§ WHAT THE EXERCISE ASKS: Say how many of the lines below include the word "blue". Only the number should be given.

§ DATA EXCERPTS:
Start of Block
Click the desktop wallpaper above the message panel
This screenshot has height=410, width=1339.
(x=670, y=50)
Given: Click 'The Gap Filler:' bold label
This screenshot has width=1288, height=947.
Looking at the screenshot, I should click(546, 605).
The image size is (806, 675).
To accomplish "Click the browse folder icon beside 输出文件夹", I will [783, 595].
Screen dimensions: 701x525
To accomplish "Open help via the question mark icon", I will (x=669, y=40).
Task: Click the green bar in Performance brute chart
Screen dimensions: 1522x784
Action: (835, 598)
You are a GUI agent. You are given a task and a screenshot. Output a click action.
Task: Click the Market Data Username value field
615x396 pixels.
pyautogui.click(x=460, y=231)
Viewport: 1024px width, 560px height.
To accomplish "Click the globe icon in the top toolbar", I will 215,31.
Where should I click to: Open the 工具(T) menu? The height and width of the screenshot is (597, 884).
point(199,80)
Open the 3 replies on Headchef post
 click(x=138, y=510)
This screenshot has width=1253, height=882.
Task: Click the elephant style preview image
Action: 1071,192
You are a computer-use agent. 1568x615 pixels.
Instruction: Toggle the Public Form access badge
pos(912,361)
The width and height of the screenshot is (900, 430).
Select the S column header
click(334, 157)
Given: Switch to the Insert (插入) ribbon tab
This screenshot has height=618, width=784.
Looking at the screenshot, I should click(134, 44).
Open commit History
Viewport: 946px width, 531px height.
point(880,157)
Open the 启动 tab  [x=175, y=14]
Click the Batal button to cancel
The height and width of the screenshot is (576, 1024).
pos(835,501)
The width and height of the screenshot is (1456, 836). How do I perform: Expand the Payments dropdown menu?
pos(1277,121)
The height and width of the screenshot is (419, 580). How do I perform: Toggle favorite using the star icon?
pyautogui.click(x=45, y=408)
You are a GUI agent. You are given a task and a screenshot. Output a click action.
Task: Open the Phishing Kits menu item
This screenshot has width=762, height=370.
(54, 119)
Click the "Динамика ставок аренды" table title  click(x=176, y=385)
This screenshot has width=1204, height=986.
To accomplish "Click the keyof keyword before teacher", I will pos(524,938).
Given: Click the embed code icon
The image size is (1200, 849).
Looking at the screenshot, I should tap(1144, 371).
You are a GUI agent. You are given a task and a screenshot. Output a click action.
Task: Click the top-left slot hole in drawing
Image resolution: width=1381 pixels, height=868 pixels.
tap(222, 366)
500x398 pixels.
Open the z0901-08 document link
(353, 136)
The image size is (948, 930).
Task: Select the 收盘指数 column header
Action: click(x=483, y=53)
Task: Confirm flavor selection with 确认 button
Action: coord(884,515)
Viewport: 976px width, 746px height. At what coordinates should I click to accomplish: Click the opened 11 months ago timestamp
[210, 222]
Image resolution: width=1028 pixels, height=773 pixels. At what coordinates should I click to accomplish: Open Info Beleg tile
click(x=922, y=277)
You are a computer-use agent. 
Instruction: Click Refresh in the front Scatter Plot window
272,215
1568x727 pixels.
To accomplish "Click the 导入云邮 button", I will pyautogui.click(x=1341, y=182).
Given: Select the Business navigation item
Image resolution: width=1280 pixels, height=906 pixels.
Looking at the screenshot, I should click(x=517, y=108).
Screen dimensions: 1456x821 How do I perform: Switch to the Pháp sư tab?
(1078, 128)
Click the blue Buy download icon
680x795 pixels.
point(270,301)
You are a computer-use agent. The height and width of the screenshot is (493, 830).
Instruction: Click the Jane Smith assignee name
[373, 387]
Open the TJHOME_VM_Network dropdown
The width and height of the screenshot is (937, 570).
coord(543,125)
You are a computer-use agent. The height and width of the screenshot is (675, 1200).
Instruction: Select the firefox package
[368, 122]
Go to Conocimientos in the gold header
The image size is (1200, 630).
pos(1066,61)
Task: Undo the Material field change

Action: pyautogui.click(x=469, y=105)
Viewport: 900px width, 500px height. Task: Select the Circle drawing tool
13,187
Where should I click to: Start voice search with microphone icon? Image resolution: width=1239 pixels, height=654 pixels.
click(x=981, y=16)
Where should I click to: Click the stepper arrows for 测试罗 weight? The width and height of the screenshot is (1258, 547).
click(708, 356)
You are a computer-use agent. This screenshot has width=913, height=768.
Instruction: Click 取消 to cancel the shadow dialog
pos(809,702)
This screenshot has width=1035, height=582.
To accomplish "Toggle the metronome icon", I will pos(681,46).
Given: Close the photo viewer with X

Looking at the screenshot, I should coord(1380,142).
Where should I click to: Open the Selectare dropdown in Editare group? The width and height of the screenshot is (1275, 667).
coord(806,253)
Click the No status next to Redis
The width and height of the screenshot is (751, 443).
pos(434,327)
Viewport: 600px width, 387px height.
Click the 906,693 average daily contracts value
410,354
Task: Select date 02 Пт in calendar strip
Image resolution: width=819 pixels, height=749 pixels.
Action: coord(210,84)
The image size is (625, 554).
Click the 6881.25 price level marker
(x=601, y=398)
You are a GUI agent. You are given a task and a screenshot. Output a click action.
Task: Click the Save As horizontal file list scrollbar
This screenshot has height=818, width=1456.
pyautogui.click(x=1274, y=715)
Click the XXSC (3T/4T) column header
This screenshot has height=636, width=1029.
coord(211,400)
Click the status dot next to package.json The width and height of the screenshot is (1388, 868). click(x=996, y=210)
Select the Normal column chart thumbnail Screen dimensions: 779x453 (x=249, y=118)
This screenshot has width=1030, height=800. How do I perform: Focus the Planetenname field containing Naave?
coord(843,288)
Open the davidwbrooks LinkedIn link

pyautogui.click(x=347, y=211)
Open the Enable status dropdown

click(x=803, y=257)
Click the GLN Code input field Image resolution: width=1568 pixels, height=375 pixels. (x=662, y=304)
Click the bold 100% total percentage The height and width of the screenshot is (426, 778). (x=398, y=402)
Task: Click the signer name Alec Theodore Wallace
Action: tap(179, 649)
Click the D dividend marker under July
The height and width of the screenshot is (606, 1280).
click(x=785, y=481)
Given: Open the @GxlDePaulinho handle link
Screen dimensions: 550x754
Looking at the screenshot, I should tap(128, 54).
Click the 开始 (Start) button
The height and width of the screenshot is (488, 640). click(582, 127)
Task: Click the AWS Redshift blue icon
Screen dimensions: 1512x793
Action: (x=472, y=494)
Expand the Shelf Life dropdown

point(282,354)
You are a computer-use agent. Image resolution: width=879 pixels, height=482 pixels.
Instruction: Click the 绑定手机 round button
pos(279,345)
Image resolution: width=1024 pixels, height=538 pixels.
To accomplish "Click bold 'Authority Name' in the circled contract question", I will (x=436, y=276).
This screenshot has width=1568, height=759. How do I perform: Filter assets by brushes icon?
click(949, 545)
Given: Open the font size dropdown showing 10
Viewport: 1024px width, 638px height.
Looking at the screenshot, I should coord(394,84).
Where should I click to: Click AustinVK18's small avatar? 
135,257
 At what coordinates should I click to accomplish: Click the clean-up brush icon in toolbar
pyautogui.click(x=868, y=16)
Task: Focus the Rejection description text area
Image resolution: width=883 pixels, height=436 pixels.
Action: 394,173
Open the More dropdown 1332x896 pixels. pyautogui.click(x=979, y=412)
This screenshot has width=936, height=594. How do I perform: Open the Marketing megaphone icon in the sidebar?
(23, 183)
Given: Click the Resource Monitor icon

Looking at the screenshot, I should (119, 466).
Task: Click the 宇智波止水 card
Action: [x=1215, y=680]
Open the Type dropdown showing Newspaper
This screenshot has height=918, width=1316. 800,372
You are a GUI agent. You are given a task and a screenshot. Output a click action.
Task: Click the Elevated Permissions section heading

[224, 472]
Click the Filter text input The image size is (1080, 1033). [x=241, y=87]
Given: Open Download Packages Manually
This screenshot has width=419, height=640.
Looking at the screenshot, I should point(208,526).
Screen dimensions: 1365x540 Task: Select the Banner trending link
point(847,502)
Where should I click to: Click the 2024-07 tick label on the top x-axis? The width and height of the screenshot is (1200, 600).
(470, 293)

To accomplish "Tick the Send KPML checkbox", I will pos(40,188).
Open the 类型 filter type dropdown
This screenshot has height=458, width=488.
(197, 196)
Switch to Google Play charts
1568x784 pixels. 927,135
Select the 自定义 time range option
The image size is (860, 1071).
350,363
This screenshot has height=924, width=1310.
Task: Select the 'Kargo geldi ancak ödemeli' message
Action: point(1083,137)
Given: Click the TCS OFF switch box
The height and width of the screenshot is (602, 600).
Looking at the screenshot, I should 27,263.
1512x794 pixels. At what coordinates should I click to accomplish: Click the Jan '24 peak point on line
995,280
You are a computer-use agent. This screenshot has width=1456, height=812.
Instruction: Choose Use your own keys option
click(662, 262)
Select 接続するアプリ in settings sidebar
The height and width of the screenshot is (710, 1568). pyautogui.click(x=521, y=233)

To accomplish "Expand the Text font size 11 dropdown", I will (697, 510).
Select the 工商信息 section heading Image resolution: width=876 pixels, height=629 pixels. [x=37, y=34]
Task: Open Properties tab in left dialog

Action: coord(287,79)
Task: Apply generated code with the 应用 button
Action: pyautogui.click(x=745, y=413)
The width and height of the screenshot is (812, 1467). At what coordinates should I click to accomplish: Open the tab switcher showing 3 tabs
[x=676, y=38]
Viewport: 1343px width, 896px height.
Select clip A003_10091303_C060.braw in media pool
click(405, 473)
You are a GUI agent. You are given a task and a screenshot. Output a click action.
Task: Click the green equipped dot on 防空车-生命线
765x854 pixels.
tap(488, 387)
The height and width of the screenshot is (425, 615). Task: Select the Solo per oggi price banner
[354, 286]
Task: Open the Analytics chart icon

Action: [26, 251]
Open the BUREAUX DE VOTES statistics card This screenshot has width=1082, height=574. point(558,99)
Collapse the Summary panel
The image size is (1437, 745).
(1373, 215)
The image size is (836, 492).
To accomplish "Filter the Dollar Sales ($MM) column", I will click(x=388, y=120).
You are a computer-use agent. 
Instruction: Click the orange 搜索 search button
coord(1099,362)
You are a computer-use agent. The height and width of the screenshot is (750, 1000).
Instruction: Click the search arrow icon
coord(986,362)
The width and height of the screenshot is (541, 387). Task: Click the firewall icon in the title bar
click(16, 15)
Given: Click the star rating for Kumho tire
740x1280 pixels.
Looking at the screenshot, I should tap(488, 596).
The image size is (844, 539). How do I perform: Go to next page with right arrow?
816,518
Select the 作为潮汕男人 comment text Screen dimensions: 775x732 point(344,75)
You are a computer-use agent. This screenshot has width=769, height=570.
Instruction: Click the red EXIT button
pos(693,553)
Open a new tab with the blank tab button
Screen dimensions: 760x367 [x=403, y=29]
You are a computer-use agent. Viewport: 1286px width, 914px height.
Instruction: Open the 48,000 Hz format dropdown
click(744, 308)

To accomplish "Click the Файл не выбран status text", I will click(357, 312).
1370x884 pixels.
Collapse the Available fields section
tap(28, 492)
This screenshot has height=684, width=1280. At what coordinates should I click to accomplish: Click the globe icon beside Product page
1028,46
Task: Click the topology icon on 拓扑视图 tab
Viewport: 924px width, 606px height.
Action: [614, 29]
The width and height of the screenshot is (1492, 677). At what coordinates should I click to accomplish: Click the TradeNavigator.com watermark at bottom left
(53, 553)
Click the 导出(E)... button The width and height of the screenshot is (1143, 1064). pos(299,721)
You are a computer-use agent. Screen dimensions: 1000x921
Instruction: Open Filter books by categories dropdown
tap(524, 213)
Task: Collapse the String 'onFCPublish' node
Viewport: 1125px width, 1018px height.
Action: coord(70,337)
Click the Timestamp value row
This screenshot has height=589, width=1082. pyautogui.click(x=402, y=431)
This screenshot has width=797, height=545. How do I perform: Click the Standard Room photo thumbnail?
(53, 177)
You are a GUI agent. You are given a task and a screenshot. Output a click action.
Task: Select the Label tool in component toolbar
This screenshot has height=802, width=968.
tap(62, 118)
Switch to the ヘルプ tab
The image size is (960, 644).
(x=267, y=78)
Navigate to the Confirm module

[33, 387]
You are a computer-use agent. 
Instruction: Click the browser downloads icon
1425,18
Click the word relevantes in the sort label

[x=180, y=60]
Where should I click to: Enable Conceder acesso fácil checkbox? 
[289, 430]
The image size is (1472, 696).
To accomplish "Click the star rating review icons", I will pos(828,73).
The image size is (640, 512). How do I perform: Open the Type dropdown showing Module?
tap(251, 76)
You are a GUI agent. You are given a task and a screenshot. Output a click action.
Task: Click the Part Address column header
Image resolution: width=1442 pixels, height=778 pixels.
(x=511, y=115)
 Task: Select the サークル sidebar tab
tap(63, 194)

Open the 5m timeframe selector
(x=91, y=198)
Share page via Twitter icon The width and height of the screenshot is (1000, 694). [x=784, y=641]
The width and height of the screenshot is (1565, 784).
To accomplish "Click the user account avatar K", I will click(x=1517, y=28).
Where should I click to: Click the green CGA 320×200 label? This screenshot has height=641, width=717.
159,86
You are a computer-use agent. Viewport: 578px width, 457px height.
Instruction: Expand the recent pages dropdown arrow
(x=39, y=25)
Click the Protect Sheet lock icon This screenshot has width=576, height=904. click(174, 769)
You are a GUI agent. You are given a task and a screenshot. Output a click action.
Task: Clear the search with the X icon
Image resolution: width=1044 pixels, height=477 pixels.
End of Block
§ ANSWER BELOW: 2